Goal: Transcribe the dissertation excerpt word for word, everything from "In this dissertation, I" down to "of my life.".

Selected extract:
Start

WARNING: Aboriginal and Torres Strait Islander readers are warned that this thesis may contain references of deceased persons and content which may cause distress. 

I chose the title for this dissertation, ‘Learning to understand: My life story to pakana philosophy’, to reflect my story of learning what it means to be Aboriginal, my role in helping my community to gain rights as First Nations people, and my seeking another step in the Struggle: how to keep and maintain our connections with Country strong, now and into the future.
This dissertation, first and foremost, tells my life story. Born in 1942 on Flinders Island, I grew up with my extended family who experienced racism and lack of opportunities. In 1947, my immediate family moved to Gippsland, country Victoria, and then to St Kilda, Melbourne, in 1953. My work on fishing boats took me back to Flinders Island when I was 16. I found my relatives again and saw fully for the first time that we were an Aboriginal community. My life from that time has been extraordinary. I have travelled across Australia and overseas as a soldier, fisherman, sailor, construction and demolition rigger, activist, public servant, community leader, writer, and student.
In retelling my life story, I draw upon and explain my body of writing from the 1980s to the present: my poetry, short stories, essays, plays, films, and speeches. (A list of these works is included in my bibliography.) Chapters Three and Four link my life story and my writing to my encounters with contemporary Australian Aboriginal philosophy. I explain how I have been influenced by Aboriginal philosophers I have met: David Mowaljarlai, Uncle Max Dulumunmun Harrison, Bill Neidjie, Tyson Yunkaporta, Norm Sheehan, Victoria Grieves-Williams, and Laura Gower.
While I use the word, ‘philosophy’ here, its meaning in English and the cultural West is conceptually different from my understanding of Aboriginal philosophy or Aboriginal Knowledge. Aboriginal philosophy exists outside of colonial structures: it is a ‘Oneness’ that encompasses our identity and place and our responsibilities in maintaining the balance of life with the ‘All-life’ 1 and the inanimate infrastructure that carries the basic elements for life.
In this dissertation, I call developing this pakana philosophy my ‘learning to understand’, a phrase that comes from a conversation I had some years ago with David Mowaljarlai.2 I see ‘learning to understand’ as a way of knowing and being. The idea of always learning has informed my understanding of a pakana philosophy and has been the main passion of my life.

End

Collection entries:
Start

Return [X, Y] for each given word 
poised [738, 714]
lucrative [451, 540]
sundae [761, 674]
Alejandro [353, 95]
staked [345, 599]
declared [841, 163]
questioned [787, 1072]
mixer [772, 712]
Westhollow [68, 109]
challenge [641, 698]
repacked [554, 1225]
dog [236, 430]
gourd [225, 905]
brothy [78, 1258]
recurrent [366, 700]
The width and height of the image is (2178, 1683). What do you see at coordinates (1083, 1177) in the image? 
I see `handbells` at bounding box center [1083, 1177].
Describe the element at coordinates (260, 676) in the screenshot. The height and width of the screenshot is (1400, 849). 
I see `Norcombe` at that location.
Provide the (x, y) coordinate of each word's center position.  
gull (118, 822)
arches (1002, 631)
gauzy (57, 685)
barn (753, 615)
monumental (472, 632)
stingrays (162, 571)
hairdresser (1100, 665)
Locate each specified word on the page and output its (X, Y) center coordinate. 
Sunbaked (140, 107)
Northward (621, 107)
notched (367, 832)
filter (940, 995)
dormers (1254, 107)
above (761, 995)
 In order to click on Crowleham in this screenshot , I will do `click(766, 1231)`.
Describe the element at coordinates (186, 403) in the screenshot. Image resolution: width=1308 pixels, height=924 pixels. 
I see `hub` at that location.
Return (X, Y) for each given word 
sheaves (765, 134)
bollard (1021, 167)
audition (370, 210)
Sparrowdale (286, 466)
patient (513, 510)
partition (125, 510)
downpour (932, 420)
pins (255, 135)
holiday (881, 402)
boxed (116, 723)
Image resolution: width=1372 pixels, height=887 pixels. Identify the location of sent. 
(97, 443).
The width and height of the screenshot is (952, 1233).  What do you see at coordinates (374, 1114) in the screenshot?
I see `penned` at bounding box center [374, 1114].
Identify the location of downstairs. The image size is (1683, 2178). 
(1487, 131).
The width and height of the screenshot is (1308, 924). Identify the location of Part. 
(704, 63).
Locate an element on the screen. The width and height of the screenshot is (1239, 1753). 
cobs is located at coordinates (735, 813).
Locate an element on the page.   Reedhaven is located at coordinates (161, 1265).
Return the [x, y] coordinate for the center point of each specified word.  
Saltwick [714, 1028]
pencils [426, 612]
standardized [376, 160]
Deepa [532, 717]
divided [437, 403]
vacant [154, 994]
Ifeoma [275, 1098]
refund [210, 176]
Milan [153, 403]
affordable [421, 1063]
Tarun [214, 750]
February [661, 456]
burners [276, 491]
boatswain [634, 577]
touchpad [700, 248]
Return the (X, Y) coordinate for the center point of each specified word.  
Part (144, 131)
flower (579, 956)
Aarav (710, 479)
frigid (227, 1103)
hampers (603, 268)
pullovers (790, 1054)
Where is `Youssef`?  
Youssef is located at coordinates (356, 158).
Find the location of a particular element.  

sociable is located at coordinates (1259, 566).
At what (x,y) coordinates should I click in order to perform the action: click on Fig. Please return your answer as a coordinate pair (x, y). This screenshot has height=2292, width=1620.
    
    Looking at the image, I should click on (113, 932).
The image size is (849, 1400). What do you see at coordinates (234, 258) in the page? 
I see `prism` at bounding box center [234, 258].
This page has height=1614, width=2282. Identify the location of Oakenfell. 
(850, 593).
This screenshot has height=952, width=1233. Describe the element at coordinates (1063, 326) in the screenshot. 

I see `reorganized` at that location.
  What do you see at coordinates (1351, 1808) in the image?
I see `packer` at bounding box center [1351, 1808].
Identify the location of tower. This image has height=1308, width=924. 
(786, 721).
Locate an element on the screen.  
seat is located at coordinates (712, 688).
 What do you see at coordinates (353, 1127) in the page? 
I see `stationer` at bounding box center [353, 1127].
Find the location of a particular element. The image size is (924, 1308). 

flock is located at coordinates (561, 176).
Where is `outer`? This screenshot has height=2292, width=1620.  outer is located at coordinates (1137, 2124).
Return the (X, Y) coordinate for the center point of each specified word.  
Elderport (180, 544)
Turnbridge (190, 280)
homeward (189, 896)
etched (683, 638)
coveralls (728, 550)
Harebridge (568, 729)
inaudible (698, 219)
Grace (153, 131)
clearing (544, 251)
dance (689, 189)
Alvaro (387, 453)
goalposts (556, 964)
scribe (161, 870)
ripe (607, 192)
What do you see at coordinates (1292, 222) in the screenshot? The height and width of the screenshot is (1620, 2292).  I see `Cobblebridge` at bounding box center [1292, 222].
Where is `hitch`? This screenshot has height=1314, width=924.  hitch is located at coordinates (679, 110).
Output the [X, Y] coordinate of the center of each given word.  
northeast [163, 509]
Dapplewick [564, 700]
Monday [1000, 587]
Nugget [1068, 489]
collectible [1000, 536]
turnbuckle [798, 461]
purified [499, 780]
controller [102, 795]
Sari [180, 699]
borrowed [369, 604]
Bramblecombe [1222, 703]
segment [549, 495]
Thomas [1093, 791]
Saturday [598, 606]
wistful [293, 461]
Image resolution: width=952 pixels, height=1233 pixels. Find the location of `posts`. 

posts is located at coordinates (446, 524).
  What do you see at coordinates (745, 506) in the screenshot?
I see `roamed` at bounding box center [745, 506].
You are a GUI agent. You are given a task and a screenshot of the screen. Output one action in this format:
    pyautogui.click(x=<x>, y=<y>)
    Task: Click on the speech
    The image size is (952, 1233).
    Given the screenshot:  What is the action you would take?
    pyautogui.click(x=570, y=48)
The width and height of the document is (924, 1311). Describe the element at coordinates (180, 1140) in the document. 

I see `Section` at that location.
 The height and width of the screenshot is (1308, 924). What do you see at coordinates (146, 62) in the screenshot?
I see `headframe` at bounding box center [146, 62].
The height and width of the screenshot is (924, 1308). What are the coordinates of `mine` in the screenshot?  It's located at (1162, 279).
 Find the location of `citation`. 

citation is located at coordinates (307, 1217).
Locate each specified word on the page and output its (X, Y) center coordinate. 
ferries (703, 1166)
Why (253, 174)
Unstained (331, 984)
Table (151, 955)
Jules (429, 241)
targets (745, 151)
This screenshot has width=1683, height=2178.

End

Answer to this task:
In this dissertation, I call developing this pakana philosophy my ‘learning to understand’, a phrase that comes from a conversation I had some years ago with David Mowaljarlai.2 I see ‘learning to understand’ as a way of knowing and being. The idea of always learning has informed my understanding of a pakana philosophy and has been the main passion of my life.